What the Eventer-view gives us is a better understanding of why scientists are able to produce reliable witnesses – it brings into focus the tremendous work of not only establishing what to examine, but devising methods of translating the observed events such that they can secure this reliability in the eyes of anyone who cares to join the investigation. As Stengers notes, when we talk about what is ‘objective’, we are referring to the questions that can be answered reliably by a certain experimental apparatus, which then open up new questions. Understood this way, there is no need to invoke an ‘objective world’ to explain the work of the sciences.
However, the Eventer-view also hints that scientists might not possess the only skills capable of producing reliable witnesses. In many cases – electrons, distant galaxies, DNA – scientists and their tools have the best chances of producing an adequate translation. But when it comes to, say, living in the Amazon rainforest, methods of observation must share the stage with the practices of living, which can bear upon a real world without that world having to be that of the Boxer-view – nor necessarily contradicting the state of perfect knowledge that image implies. Even a monkey who lives in the rainforest knows more of the relationships between its events than can reasonably be dismissed as ‘not real’, even though their knowledge in that regard might be limited.
The picture that holds us captive becomes visible when we imagine what is real and comprehend it as a single consistent arrangement of matter, and a single consistent set of propositions that accord with it. But relativity and quantum mechanics don’t suggest this kind of configuration for the physical elements of existence, and perhaps more importantly our intense focus on real distract us from the fact that this singular real world is imagined. It is precisely because it is imagined that a plurality of worlds need not contradict the inviolability of events: once we see that worlds are situated in their conditions, and cannot easily be totalised (and certainly not by imagining matter as a basis for doing so), it makes less sense to be talking about a singular world as the locus of the real. The real always exceeds us, no matter who or what we are, a point made in a rather different fashion by Alain Badiou.
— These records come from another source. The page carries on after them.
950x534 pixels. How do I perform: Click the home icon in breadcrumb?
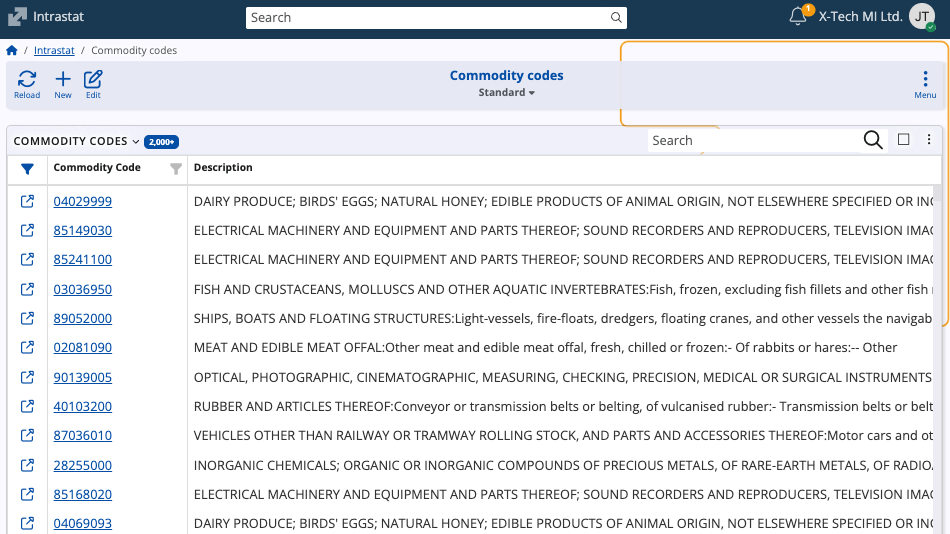pos(12,51)
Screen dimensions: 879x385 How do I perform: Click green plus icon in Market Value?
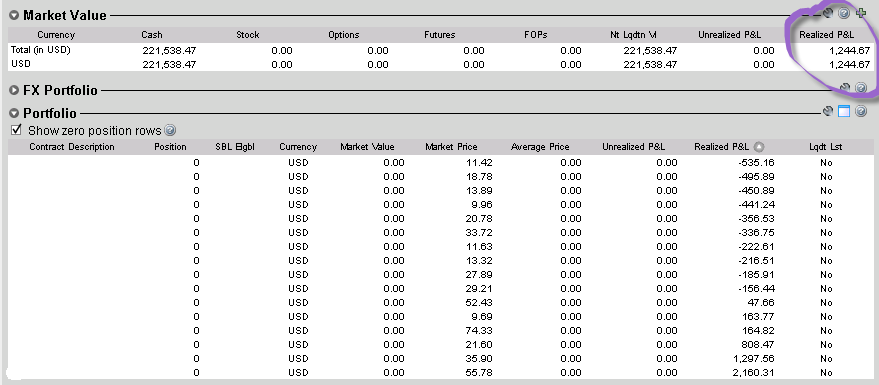pyautogui.click(x=861, y=13)
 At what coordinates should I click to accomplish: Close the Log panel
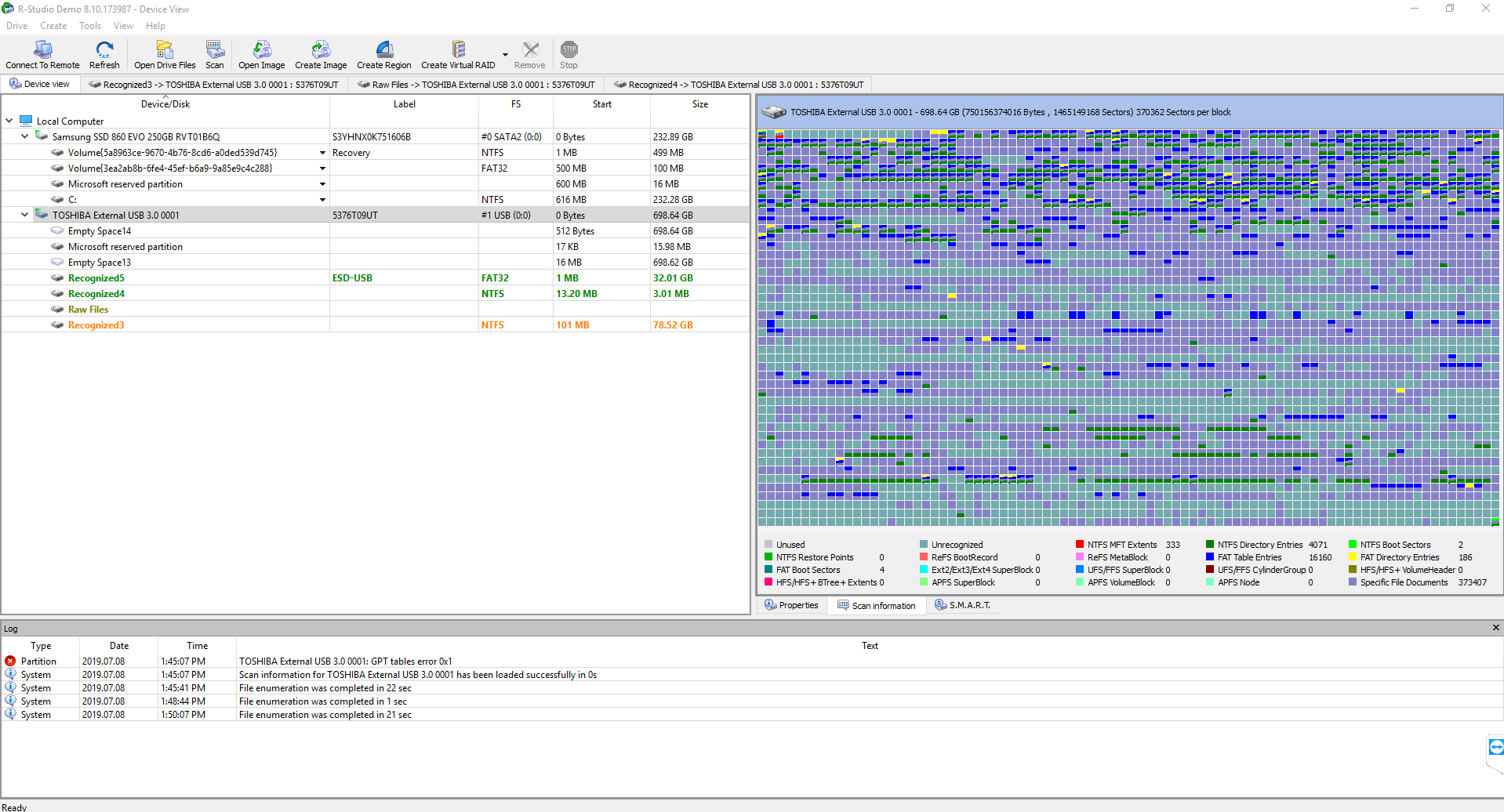pos(1495,628)
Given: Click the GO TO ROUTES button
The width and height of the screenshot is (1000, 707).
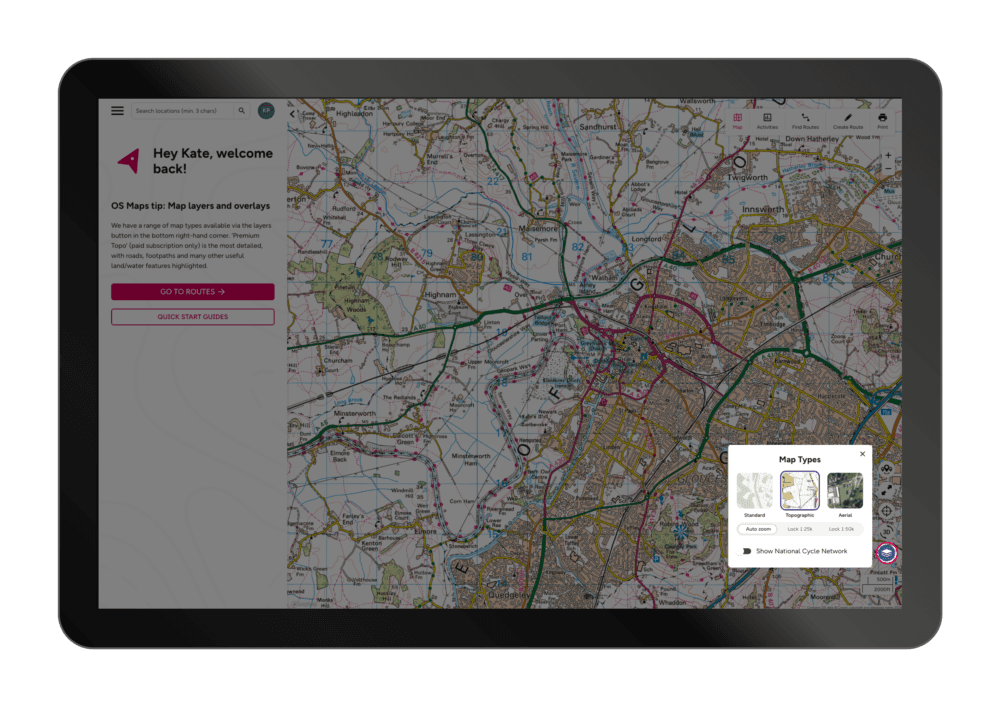Looking at the screenshot, I should pyautogui.click(x=194, y=291).
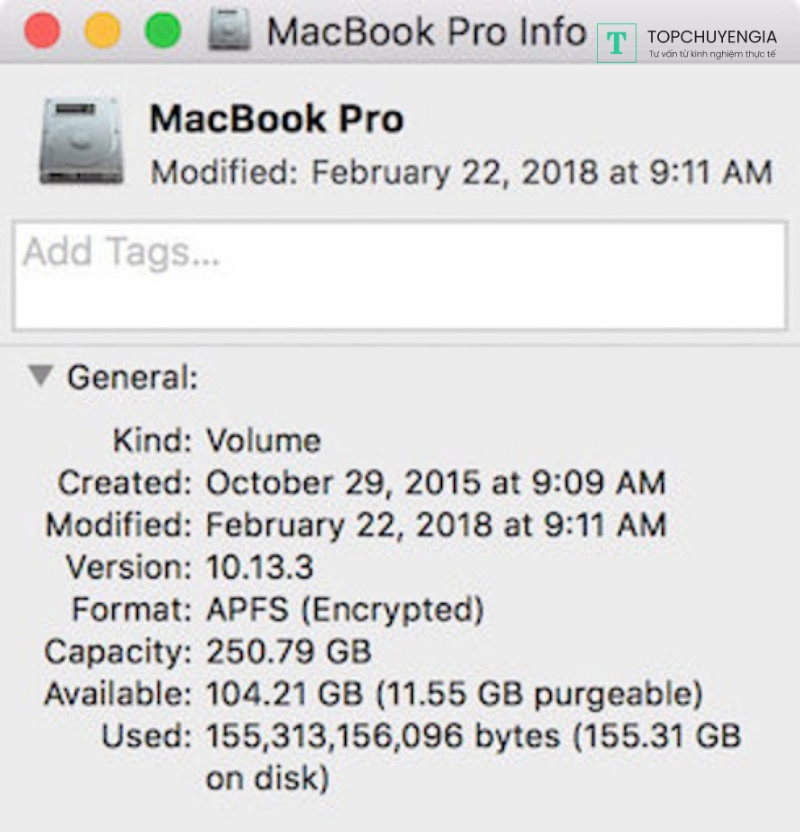Click the green zoom window button

click(163, 32)
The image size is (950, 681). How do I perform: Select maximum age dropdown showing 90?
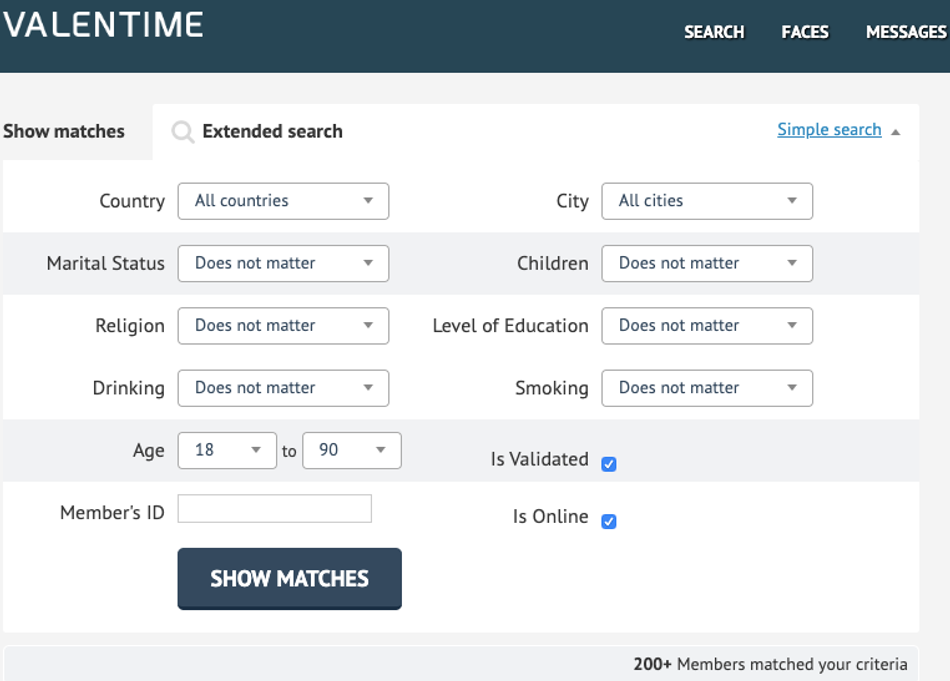(x=352, y=450)
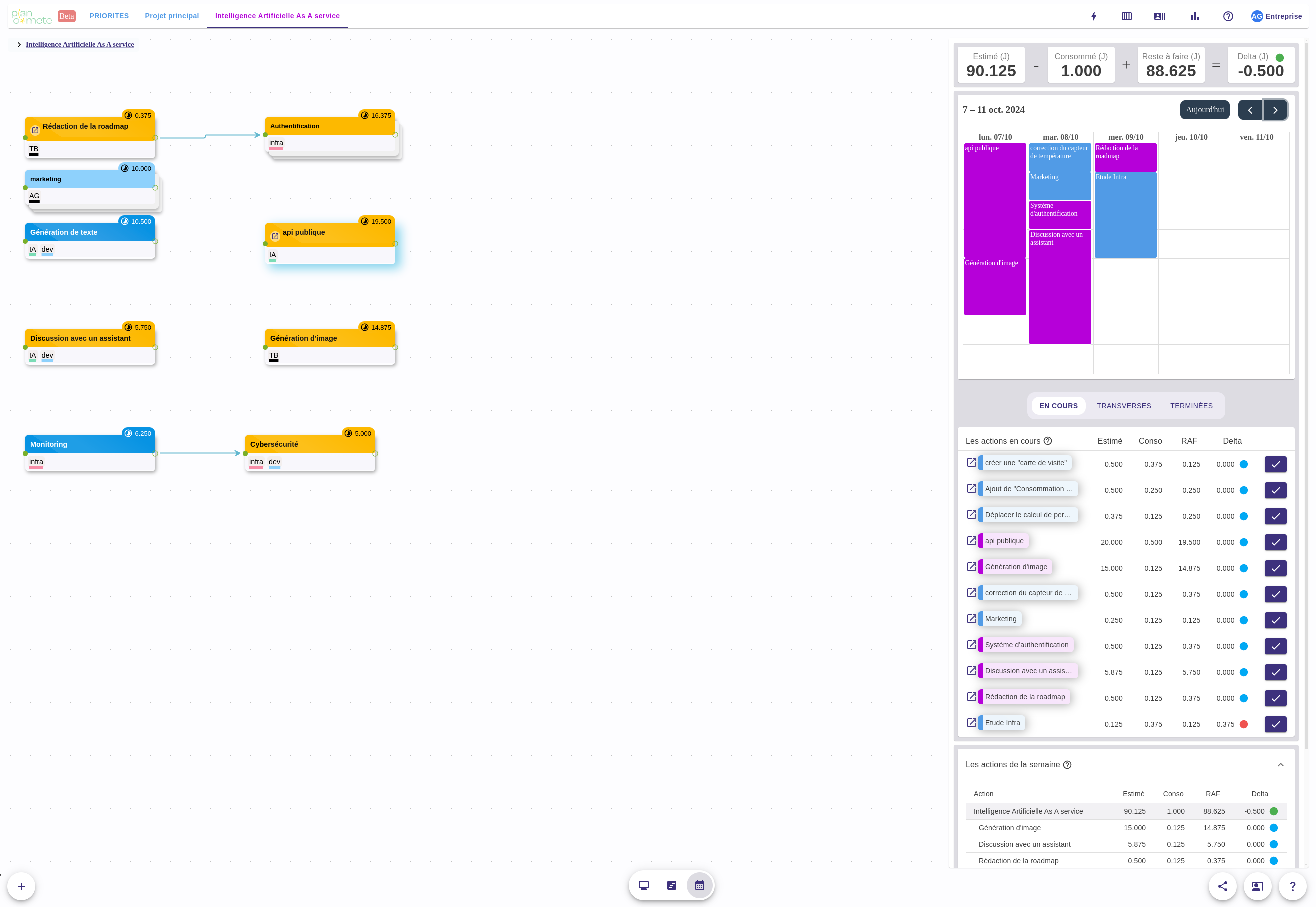This screenshot has height=907, width=1316.
Task: Click the person-add icon bottom right
Action: 1258,886
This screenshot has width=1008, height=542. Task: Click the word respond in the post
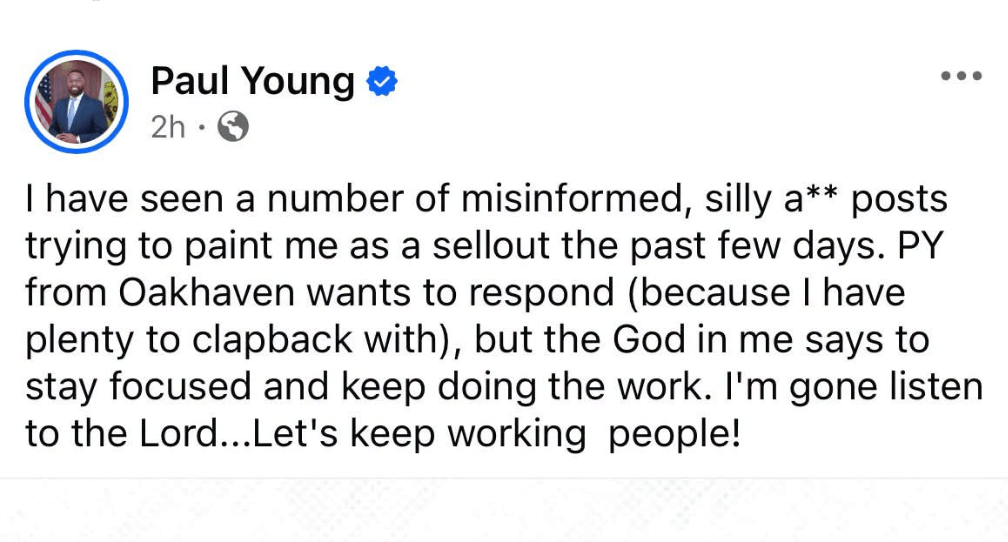541,294
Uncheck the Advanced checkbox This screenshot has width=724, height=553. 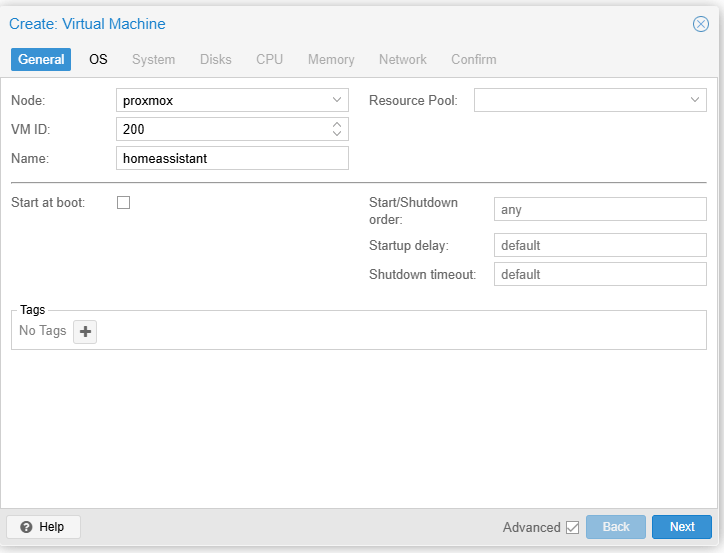point(572,527)
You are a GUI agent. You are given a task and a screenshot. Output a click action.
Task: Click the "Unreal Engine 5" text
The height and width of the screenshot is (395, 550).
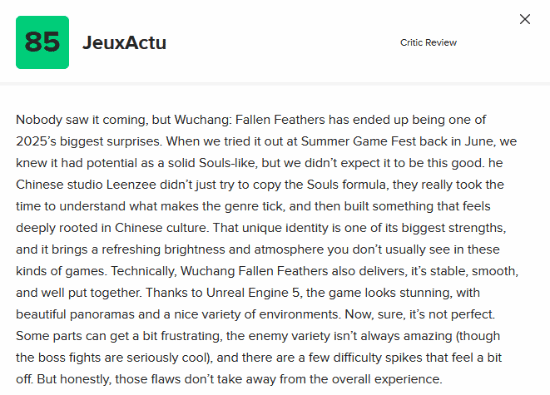[254, 293]
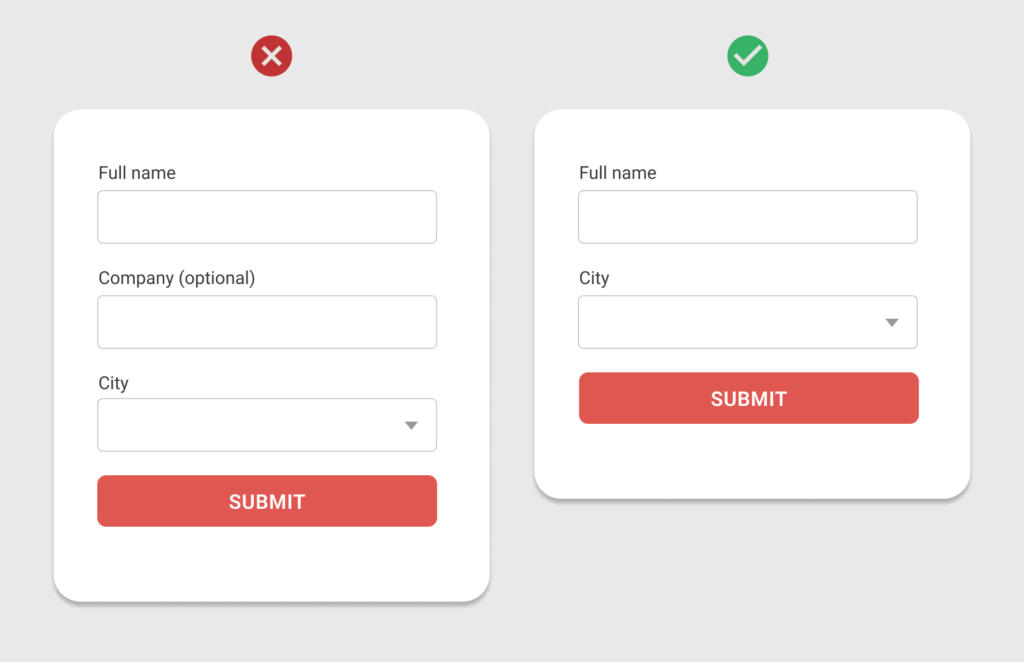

If there was only one real world, we would have to conclude that no-one could know it, although they might be inspired by the possibility of something eventually knowing it. If there was no real world, even the possibility of knowing would be extinguished. But from a perspective grounded upon events or processes, everyone (everything!) can know something of the real without anyone ever possessing the whole of it. This is why we will find multiple real worlds if we look closely at what actually happens rather than focussing on the question of how all witnesses can be made to tally with a hypothetical ideal universe of knowledge. Of course, from any one single perspective, it can still be tricky to ascertain which aspects of your world are real and which are otherwise without seeking reliable witnesses, of any kind. But this ambiguity doesn’t detract from the reality of each world, nor should it. There is no universe, and never was. The fact of our living together in our different worlds should have made it clear that it was always a multiverse.